Researcher Earns $10K Bounty For A Google Cloud Project SSRF Flaw

A security researcher has recently found a flaw in Google Cloud Project that allows for SSRF attacks. The researcher won a hefty bounty for reporting the flaw and the subsequent patch bypass.

Google Cloud Project SSRF Flaw

Through a recent blog post, security researcher David Schütz has explained how an SSRF flaw riddled Google Cloud Project.

As elaborated, he found this vulnerability while analyzing “Discovery Documents” for Google API services where “Jobs API” caught his attention. Tracing it further made him reach the Google Engine App that serves as a proxy to provide API access. However, while this proxy blocked access to Google’s internal resources, a whitelisting bypass existed to override this security mechanism.

Describing the actual vulnerability, the researcher stated in the post,

Access Token for internal GCP project “cxl-services” (with scopes “https://www.googleapis.com/auth/dispatcher, https://www.googleapis.com/auth/jobs and https://www.googleapis.com/auth/cloud-platform“) can be leaked using a URL whitelist bypass on https://cxl-services.appspot.com/proxy.

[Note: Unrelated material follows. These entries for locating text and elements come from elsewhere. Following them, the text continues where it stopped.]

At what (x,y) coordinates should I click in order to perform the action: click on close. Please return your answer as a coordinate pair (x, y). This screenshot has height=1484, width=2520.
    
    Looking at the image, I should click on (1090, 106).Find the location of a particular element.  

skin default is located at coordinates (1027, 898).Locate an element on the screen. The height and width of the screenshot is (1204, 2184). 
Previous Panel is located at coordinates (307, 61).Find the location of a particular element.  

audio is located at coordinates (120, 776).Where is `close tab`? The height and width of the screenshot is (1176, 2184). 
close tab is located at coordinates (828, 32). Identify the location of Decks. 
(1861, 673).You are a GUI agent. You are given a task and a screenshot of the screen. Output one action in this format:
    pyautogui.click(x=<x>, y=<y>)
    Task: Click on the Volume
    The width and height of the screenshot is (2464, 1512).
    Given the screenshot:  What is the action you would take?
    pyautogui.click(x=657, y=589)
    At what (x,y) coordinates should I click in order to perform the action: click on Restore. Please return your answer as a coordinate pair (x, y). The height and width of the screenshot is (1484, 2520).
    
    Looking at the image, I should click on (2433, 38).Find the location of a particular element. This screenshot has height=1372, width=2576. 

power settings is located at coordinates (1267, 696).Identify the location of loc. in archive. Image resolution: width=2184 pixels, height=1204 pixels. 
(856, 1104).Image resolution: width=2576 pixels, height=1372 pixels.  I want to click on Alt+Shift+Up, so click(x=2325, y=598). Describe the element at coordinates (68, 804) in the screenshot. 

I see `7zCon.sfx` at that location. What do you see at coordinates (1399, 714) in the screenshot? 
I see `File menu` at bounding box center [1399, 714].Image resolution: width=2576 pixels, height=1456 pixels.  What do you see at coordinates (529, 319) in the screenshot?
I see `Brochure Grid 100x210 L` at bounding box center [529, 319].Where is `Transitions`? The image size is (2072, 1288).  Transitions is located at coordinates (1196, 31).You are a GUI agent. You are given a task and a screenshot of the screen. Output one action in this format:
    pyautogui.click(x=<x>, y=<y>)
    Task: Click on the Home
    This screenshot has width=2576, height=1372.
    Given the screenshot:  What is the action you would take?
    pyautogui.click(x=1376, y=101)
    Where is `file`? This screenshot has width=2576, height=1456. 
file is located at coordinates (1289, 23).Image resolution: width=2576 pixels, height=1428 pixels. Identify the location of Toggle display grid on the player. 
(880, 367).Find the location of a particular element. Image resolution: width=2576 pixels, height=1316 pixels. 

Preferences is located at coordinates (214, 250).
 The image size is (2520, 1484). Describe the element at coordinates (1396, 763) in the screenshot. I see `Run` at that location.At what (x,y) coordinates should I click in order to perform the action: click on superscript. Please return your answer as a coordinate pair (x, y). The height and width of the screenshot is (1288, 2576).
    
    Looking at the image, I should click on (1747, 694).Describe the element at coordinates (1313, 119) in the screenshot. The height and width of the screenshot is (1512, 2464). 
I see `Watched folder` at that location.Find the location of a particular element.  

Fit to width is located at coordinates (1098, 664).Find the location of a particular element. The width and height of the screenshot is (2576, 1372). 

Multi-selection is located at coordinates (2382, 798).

Regarding the impact of this SSRF flaw upon an exploit, the researcher noted,

An anonymous attacker could exploit the URL validation vulnerability, and steal the access token the cxl-services.appspot.com App Engine app is sending.
Using this access token, the attacker could access resources on GCP projects docai-democxl-services, garage-staging and p-jobs.

Consequently, such exploitation would allow taking over the App Engine app and GKE cluster (used by docai-demo) to steal contents of demo API requests and return malicious responses. Similarly, such attacks would also permit privilege escalation to access internal Google Cloud resources.

The researcher has elaborated the details of his findings in the following video.

Google Deployed The Fix

According to the emails the researcher shared in his post, he immediately notified Google of the flaw right after discovery. Consequently, Google acknowledged his findings and started working on a fix. Whereas the tech giant rewarded the researcher with a $4133.70 bounty for the bug report.

However, upon testing the fix deployed by Google, the researcher could bypass it all over. Hence, this new finding earned him another $3133.70 bounty.

While the subsequent fix addressed the bypass, a few months later, the researcher again reached out to Google upon finding the old vulnerable versions on the AppEngine app. Eventually, while addressing this matter, Google rewarded him with another $3133.70  bounty for the report.